Some litter is obvious — plastic bottles, beer cans and cigarette butts stick out like sore thumbs on the side of a trail.
But what about the other stuff, the food waste that surely will biodegrade in the woods? After all, apple cores and banana peels and dog poop are natural, right?
“Can something be biodegradable and harmful to the environment? Possibly,” said Evan Worthington, a Boise Bureau of Land Management wilderness ranger. “We really lean on these words, ‘biodegradable’ and ‘natural.’ A Buick is biodegradable.”
Worthington has been an ambassador for the Leave No Trace Center for Outdoor Ethics for more than 10 years. Leave No Trace is an organization focused on educating people on how to responsibly enjoy nature — or, as Worthington calls it, “table manners for the outdoors.”
And that means not tossing your table scraps by the trailside, no matter how innocuous they might seem.
“If you wouldn’t find it in that area normally, it doesn’t belong on the ground,” Worthington said in an interview.
Those cigarette butts, bottles and wrappers can take five years or more to finally decompose. And even “healthy” food scraps can stick around for a while. Orange and banana peels can take up to two years to fully decompose, Leave No Trace reports.
What’s more, Idaho’s arid environment can further preserve litter, Worthington said.
The scoop on poop
A lot of Worthington’s Leave No Trace talks touch on litter and similar beginner topics, but he’s also an expert in what he calls “the scoop on poop” — and not just animal poop, but human waste of all kinds.
Worthington, with Idaho Trails Association board member Pam Bond, hosted his second annual feces-focused talk at the Boise REI on March 27. The event already has filled up, which Bond said is not uncommon, but a taping will be available online shortly afterward.
Bond began giving general talks on Leave No Trace’s Seven Principles and quickly found the topic people wanted to know most about was waste.
Worthington said he hopes the talks address some of the embarrassment or the “yuck” factor that can surround the topic.
“This is a common denominator between us, and it’s not something to be ashamed of, it’s not something to panic about,” Worthington said.
For the most part, things are pretty straightforward.
“Nothing earthshattering has happened to how you pee in the woods,” Bond said.
It’s a rule of thumb to urinate at least 200 feet from a water source — unless you’re rafting or kayaking, in which case it’s a good idea to pee in the water. Urine is mostly water, so it will dilute in large bodies of water. Plus, this avoids creating smelly spots alongside rivers, where it may not be possible to move 200 feet from the water easily.
“The biggest thing is hygiene is so important,” Bond said.
That goes for all aspects of bodily functions.
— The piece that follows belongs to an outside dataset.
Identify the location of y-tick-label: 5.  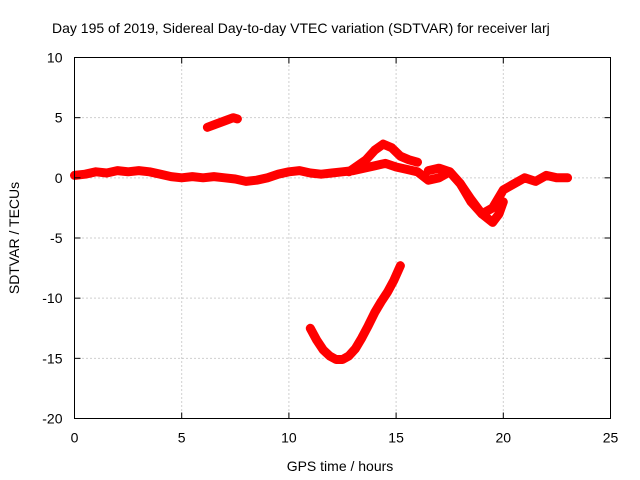
(59, 118).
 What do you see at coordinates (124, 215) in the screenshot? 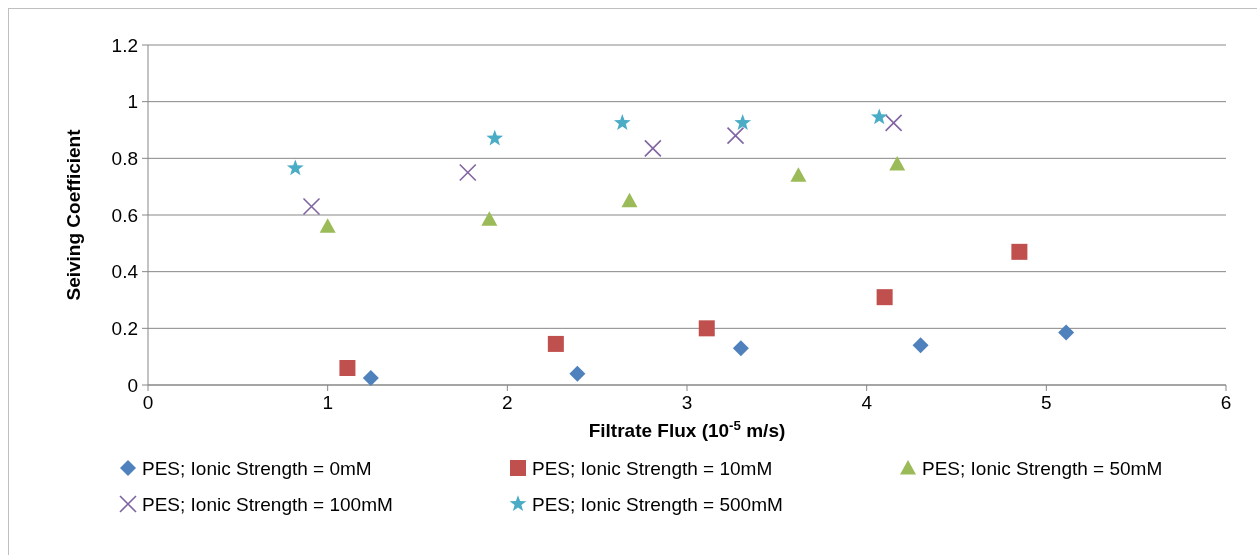
I see `y-tick-label: 0.6` at bounding box center [124, 215].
“It’s not that big a deal to carry some wipes, hand sanitizer and a baggie to pack wipes out,” Worthington said. “You don’t want to find yourself with just dirt and cheatgrass.”
In some cases, it’s acceptable to dig a “cathole,” a small pit 6 to 8 inches deep and at least 200 feet from water sources to prevent the spread of illness or disease. In other instances, the best practice is to pack out your own poo, as well as dog waste and toilet paper, which can also take quite a while to degrade.
“This is my biggest pet peeve,” said Bond of people leaving toilet paper in the wild. “It’s not that gross (to pack it out).”
This year, Bond and Worthington also will broach the topic of handling menstruation on multi-day trips. Essentially, the same rules apply. Pack wipes, sanitizer or latex gloves to keep things clean. Plan to pack out used tampons or pads, dig catholes to dispose of blood from reusable menstrual cups, and boil cups to keep them clean.
“It’s not just women who need to know these things,” Bond said. “If you’re a man and you have daughters and you want to take them hiking, you need to know this.”
And no, Bond said, bears are not attracted to women who are menstruating.
Why outdoor litter management matters even more now
Bond and Worthington both emphasized how important it is for everyone to understand the basics of good outdoor stewardship. That knowledge has become even more important as Idaho’s population skyrockets, Worthington said.
“The big thing that gets overlooked is population,” he said. “A lot of places aren’t visited by just two or three people anymore. (It’s a matter of) just accepting that people will be coming in behind you now.”
Worthington knows some people will balk at the idea of following all the rules.
“People look at it as ‘you’re killing the fun of things,’ ” Worthington said. “It’s not that we’re trying to eat into your fun. We’re trying to preserve the environment for everyone to enjoy.”